Start of Provided text

When I dream I sometimes create the story as I'm playing in it, and new scenes and characters are spun out, blurry as I meet them, crisper as we fight, dance, make love, explode, or simply have a surreal conversation. Sometimes I meet people I'd known before who have left me, or who I have left, or who I never met, knowing or at least hoping that they are, at some level, meeting met as well, in their dreams. And now Jason has turned the collective unconscious into a game.
Sleep Is Death is an experiment that puts to the test a hypothesis I had about a year ago, a hypothesis which Chris Crawford has eschewed for almost 20 years: the best way to create interactive storytelling is to allow multiple human players to bring their own humanity to the game. Instead of creating elaborate AI's which parse natural language or weigh options from a tinker-toy language, two people communicate by playing with pixel dolls and communicating in two-way natural language. I would venture that there's a reason why the Facade and Storytron technologies haven't sparked a sweeping revolution and attracted the millions of dollars in investment needed to get them moving fast enough, and that shit like Farmville has, it isn't terribly complicated: people need to get turned on and motivated by a game if it's going to ripple through the mass cultural consciousness, and only one out of those three really did that. Don't get me wrong, I've screened Crawford's and Matias/Stern's work for girls, suits, old people - you name it, I've had them test it out; there was magic in their eyes, for a little while. There was something genuinely new, a force more powerful, found with the drama engines, something that can scarcely be found in a "viral" social game (though in some players, you will find it there too). The difference is that the social games, for all their relative lack of socialization, closed the loop, and Jason's work is the closet thing I've seen to that level of stick in the realm of experimental, dramatic, storytelling-oriented play.
It is however, not without its flaws. The time limit creates a tension so that your own creativity in real-time, the percolative power of your own brain cycles, becomes a more potent constraint than any quantity of in-game money or magic points, this is good, to be clear. However in the process there are fraid edges that come out: the stress tests to break the fiction, the out-of-character quips, the overt (as opposed to subtle) tug-of-war between player and author, they are a symptom of a certain apathy that arises perhaps around the mid-point. I have to agree with Destructoid's Anthony Birch that these moments look much better than retrospect, raising a new perspective on the gameplay vs. story debate that should be puzzled over in a hundred more playthroughs. Is there still that damned assymmetry between user expectations and the possibilities of the game, where I kept trying to take the story in ridiculous or surreal directions and Jason had to enforce a foldback? Could it be that since I don't know Jason as well as he knows his wife, the meaningful potency of our story was diminished? Or maybe I was just unfocused, trying to curtail the length so my loud typing wouldn't bother my sleeping, live-in girlfriend.

End of Provided text

Resume the piece on Sleep Is Death, picking up right after its final sentence. None of the material is needed here.

Start of Input data

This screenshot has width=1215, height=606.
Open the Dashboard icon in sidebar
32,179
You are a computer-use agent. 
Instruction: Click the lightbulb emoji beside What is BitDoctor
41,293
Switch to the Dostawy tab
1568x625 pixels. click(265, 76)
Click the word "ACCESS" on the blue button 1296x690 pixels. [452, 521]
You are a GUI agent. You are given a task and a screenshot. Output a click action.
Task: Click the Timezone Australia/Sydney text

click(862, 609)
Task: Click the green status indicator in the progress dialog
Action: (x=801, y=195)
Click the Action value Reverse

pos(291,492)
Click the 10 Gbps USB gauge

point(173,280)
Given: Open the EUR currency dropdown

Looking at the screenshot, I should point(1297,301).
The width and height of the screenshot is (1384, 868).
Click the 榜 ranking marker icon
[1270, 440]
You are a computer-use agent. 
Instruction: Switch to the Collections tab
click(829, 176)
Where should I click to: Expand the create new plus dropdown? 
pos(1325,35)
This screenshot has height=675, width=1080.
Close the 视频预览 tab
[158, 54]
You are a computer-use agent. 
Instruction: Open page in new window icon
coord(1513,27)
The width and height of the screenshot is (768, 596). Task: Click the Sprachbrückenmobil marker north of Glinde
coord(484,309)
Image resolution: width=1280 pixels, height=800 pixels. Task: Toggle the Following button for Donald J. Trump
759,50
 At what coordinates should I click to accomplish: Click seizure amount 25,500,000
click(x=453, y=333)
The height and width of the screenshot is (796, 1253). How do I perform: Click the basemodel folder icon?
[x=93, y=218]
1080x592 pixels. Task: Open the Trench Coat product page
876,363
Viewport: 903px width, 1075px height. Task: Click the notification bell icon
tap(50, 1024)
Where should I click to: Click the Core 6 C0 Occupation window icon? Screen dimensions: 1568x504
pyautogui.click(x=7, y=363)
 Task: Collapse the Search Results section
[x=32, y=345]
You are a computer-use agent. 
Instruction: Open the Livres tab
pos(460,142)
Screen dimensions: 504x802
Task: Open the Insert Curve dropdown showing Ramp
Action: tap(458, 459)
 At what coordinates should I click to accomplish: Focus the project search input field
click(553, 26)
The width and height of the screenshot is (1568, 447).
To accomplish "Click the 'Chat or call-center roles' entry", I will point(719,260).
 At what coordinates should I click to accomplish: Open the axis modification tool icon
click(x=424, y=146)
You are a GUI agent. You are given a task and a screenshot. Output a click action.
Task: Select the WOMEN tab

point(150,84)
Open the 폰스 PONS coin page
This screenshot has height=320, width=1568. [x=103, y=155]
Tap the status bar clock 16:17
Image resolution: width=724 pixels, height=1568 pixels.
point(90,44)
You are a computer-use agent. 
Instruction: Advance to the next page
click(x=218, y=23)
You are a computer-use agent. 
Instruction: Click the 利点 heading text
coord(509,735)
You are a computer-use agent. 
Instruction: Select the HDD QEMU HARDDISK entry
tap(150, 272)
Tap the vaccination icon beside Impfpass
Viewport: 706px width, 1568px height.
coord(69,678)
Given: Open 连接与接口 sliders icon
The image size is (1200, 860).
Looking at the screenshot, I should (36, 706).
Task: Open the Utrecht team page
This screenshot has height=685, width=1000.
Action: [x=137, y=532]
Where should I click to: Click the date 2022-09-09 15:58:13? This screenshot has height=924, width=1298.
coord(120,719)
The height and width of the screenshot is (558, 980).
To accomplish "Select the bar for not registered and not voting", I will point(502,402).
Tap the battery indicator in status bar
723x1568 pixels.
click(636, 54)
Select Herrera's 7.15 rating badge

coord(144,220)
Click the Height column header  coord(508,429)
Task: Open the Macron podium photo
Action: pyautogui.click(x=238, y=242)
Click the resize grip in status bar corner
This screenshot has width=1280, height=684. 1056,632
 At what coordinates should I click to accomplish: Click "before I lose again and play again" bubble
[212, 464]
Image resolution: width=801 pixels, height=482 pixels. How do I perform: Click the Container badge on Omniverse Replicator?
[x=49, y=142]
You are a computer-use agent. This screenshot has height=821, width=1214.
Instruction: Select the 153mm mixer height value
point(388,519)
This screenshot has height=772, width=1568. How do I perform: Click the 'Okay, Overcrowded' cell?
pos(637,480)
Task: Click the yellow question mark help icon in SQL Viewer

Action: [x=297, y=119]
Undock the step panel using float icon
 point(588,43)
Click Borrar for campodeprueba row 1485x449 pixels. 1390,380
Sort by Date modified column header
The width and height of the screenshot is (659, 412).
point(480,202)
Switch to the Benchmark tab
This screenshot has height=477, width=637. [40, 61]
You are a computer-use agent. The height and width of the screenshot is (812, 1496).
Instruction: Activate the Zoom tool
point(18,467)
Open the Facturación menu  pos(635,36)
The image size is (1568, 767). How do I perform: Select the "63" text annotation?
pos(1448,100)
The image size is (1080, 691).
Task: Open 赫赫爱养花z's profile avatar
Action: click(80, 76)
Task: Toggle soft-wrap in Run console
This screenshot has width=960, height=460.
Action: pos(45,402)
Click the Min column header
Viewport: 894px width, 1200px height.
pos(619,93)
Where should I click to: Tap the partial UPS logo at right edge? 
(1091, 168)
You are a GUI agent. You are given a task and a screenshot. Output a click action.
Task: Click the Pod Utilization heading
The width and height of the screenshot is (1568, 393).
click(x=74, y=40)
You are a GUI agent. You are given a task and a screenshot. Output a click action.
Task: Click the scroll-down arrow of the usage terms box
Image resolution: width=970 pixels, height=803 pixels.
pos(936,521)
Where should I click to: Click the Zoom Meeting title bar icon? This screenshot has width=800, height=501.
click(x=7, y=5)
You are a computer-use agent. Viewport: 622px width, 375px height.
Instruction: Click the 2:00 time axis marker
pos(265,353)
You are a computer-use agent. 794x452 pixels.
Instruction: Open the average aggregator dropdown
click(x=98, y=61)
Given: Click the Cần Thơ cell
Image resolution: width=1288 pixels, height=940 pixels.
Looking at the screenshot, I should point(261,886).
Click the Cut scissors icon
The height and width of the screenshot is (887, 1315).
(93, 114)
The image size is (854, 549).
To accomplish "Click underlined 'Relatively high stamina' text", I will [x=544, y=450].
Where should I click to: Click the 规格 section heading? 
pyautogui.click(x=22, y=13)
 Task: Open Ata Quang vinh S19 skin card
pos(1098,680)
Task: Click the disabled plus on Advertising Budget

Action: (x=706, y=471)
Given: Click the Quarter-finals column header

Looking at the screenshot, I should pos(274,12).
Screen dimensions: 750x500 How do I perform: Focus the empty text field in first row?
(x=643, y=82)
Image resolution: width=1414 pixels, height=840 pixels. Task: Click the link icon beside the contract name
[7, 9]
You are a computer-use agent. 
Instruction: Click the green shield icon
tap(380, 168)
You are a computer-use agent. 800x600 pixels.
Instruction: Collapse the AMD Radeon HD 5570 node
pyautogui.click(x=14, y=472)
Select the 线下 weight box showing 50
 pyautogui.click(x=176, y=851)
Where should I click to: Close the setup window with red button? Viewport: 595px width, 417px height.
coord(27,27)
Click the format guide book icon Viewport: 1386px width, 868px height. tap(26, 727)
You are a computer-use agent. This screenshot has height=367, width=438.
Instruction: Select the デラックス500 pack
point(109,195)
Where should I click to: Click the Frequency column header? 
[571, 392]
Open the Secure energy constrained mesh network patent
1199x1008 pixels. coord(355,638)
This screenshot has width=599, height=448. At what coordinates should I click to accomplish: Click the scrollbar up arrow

End of Input data

Response:
I do know that the story he had in mind, some kind of platonic structure about fathers and sons, about first love, resonated with me in unexpected and interesting ways: my Catholic upbringing, my difficulties with my baby's mother and my yearning to have more of a role in his life, my grandmother being racist, these all rippled through. If Jason knew me better these would have been threads to pull on, and I think that perhaps him knowing me a bit better than he knows other journalists who have previewed the game lead him to choose a more Faulkner-esque literary theme instead of mystery, surrealism, or something more generally known. There was this bit near the end where I, half role-playing a country kid, half just being a crazy fuck-head, used a racist slur, and Jason was simply too flabbergasted to respond. But there were also moments of stark contrast, human isolation, real emotions that I suppress into the background of my daily life being roused as I typed. There is potential here to unleash the naked truth of our innermost feelings and let them loose on the ones we love. I'll have to try playing it with my girlfriend, maybe it'll be good for us.
(I'm looking into getting my flipbook uploaded and link it in an update so you folks can see just what the hell I'm talking about.)